=== WORK TO COMPLETE ===
Search string "navigation": state how many lines in the material below contain it, and nothing else.

=== SUPPLIED DATA ===
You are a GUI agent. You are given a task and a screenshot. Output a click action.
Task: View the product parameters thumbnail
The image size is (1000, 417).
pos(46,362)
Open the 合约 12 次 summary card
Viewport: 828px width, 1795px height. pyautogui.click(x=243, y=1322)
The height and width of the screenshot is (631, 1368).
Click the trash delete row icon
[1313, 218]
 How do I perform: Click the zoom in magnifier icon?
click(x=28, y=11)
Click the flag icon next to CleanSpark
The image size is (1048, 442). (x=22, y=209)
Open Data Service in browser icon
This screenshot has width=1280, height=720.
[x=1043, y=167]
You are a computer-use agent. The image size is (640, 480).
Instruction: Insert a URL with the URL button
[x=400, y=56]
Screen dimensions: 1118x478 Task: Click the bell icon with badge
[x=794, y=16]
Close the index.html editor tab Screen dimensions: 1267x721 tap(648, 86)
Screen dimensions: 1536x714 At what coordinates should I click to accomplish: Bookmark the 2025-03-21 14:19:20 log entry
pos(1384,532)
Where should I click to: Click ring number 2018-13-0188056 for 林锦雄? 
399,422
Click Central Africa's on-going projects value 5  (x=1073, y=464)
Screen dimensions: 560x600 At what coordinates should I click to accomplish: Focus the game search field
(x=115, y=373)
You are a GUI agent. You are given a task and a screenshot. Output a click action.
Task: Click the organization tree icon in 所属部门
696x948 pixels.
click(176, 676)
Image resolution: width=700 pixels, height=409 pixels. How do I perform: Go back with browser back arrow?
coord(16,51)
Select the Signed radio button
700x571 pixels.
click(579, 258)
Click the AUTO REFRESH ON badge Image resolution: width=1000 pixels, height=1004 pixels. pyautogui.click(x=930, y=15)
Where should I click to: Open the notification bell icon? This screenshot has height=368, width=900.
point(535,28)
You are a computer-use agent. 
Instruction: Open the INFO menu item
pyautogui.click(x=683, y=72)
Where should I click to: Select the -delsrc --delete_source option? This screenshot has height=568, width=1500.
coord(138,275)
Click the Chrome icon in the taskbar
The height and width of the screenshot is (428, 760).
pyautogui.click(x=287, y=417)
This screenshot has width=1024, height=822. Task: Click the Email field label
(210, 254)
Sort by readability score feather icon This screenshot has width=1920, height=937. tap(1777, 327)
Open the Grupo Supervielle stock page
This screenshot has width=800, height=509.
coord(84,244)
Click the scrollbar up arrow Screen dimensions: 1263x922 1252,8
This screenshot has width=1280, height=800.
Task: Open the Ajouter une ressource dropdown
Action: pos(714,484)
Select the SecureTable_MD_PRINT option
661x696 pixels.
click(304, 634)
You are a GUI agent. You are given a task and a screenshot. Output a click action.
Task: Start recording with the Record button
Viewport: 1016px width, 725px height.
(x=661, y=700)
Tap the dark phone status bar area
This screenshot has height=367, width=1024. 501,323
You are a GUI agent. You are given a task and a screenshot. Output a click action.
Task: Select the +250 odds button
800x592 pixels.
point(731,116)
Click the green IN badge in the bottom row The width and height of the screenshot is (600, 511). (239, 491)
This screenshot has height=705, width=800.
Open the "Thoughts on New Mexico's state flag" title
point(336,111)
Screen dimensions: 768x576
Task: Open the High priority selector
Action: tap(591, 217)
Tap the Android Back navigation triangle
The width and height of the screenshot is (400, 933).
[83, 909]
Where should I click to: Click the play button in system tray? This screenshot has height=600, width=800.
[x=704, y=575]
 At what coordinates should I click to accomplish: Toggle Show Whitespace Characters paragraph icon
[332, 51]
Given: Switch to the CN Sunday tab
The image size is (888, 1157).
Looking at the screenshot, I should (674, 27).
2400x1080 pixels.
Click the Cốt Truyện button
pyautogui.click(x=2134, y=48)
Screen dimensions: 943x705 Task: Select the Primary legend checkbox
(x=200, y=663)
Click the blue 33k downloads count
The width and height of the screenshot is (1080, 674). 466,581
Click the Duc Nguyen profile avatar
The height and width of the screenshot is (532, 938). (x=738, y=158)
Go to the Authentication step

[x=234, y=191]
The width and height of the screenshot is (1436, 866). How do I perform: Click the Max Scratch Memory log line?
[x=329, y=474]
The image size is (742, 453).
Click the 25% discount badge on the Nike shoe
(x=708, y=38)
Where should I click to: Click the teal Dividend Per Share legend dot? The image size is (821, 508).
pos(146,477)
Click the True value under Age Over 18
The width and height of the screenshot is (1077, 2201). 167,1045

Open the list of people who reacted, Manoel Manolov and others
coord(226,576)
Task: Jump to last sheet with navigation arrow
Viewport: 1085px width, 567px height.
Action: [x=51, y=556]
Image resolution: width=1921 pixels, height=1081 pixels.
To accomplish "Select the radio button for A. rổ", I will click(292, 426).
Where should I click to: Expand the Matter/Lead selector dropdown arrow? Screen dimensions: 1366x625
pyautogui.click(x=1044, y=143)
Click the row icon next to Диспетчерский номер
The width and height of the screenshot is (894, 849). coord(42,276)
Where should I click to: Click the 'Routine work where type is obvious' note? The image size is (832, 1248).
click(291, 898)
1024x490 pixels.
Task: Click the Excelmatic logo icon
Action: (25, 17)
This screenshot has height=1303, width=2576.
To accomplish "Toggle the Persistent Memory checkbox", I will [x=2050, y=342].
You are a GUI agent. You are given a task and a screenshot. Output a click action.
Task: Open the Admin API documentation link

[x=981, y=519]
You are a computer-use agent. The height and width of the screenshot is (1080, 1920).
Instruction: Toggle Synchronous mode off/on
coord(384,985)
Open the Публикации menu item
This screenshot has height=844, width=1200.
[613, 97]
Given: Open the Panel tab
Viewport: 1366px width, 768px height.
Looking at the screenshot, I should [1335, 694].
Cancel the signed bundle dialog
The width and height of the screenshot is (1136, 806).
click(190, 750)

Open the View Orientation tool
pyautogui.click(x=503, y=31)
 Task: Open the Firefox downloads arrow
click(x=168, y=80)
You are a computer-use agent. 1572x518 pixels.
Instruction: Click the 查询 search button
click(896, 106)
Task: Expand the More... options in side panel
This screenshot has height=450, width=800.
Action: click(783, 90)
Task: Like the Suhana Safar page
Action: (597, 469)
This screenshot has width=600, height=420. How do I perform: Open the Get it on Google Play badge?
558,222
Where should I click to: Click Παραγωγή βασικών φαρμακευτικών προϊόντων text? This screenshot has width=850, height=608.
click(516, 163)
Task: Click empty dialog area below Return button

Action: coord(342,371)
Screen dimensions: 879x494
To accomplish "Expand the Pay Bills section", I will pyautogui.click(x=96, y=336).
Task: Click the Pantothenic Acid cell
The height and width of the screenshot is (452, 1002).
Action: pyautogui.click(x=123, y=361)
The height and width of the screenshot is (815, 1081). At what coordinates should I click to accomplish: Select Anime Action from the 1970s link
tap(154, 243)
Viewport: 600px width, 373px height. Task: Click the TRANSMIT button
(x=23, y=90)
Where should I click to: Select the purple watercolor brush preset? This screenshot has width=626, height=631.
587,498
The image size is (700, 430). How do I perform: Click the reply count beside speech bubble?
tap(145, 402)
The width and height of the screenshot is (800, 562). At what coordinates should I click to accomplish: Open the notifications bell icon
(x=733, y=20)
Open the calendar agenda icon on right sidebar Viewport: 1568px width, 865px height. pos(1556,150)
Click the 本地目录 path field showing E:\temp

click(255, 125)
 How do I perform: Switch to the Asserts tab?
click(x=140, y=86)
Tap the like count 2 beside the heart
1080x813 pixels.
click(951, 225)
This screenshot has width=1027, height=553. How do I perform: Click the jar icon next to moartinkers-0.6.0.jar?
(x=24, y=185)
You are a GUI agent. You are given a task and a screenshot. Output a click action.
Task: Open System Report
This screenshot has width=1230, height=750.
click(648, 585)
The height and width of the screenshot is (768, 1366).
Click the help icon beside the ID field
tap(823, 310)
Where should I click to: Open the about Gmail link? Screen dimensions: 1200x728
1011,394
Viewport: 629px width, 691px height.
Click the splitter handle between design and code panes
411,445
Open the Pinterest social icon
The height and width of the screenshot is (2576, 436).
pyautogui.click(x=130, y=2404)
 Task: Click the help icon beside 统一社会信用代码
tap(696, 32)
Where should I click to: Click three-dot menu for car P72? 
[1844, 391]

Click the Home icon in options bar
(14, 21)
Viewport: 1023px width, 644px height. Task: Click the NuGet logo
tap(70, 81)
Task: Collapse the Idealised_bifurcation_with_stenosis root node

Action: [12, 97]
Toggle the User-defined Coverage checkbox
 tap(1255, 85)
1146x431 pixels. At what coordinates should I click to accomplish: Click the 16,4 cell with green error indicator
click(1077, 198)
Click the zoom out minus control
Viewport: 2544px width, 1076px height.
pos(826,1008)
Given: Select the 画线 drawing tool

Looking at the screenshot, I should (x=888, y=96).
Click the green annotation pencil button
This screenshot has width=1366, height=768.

=== RESPONSE FOR THIS EXERCISE ===
2